• _WORK TO COMPLETE_
Can you write out every line of these items again, requests included, scaling each coordinate in the answers by 0.8 and rounding to whole numbers, with halves rounded up? Omit the pictures.

**** RECORD EXCERPTS

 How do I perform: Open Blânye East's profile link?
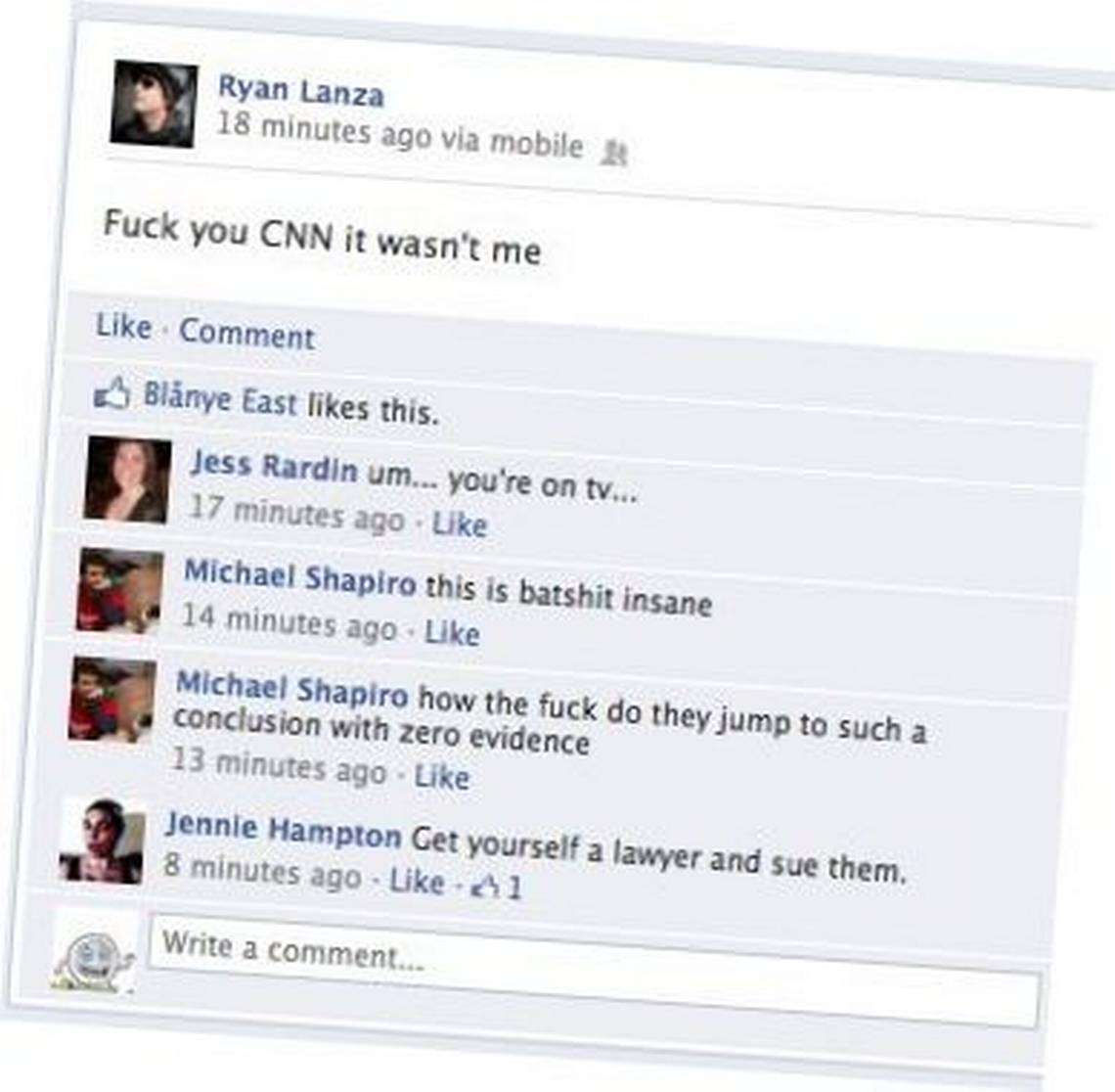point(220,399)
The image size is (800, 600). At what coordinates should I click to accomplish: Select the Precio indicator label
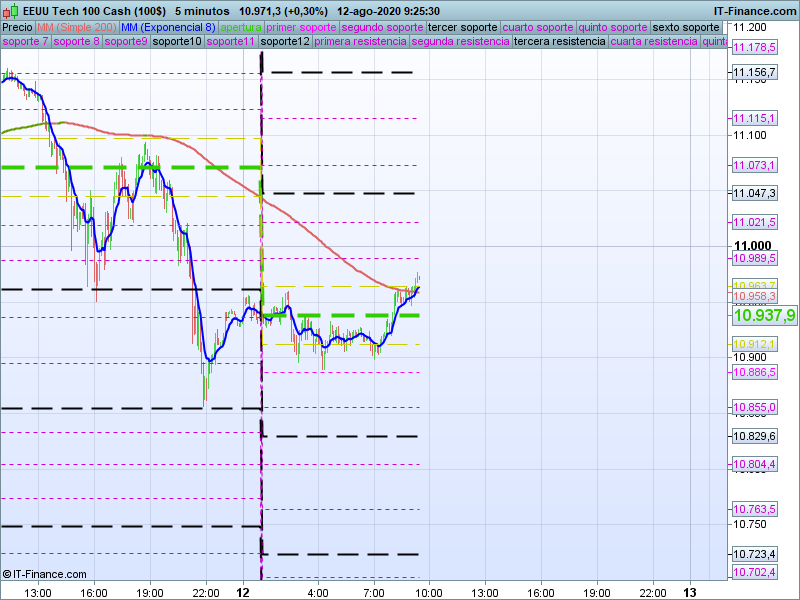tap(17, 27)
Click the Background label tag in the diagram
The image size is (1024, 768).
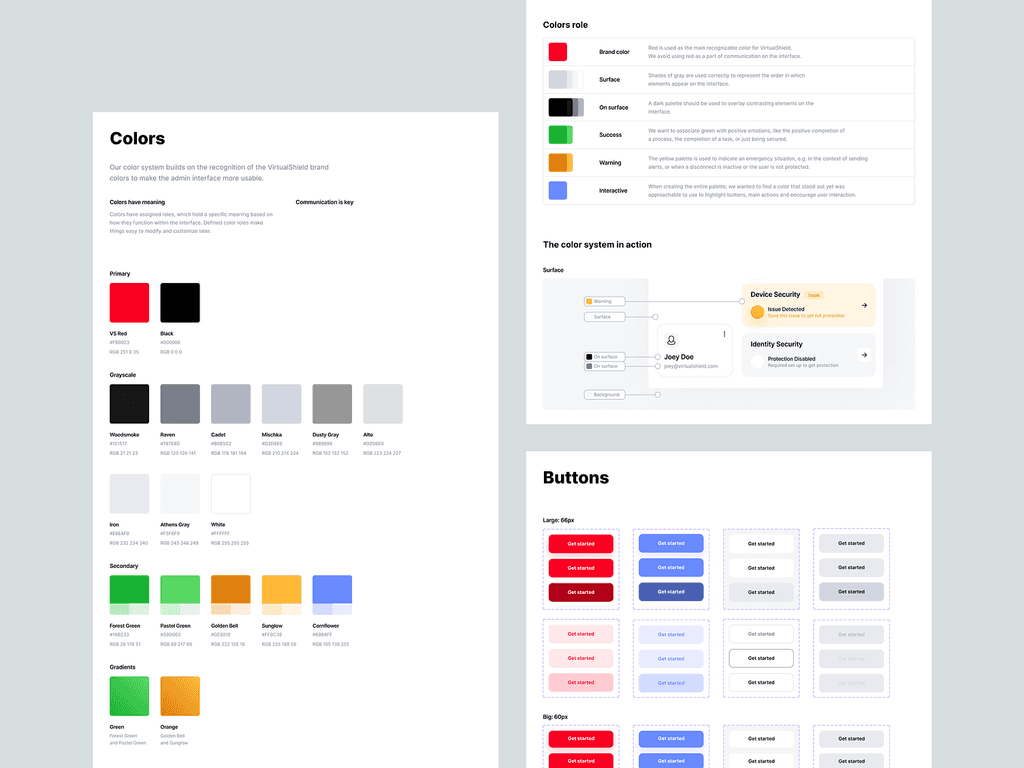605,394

********

• _FINISHED EXERCISE_
 How do I perform: Open Blânye East's profile link?
point(176,319)
The image size is (800, 600). At what coordinates should I click to accomplish: Select the Precio indicator label
tap(14, 22)
Click the Background label tag in the diagram
The image size is (1024, 768).
484,315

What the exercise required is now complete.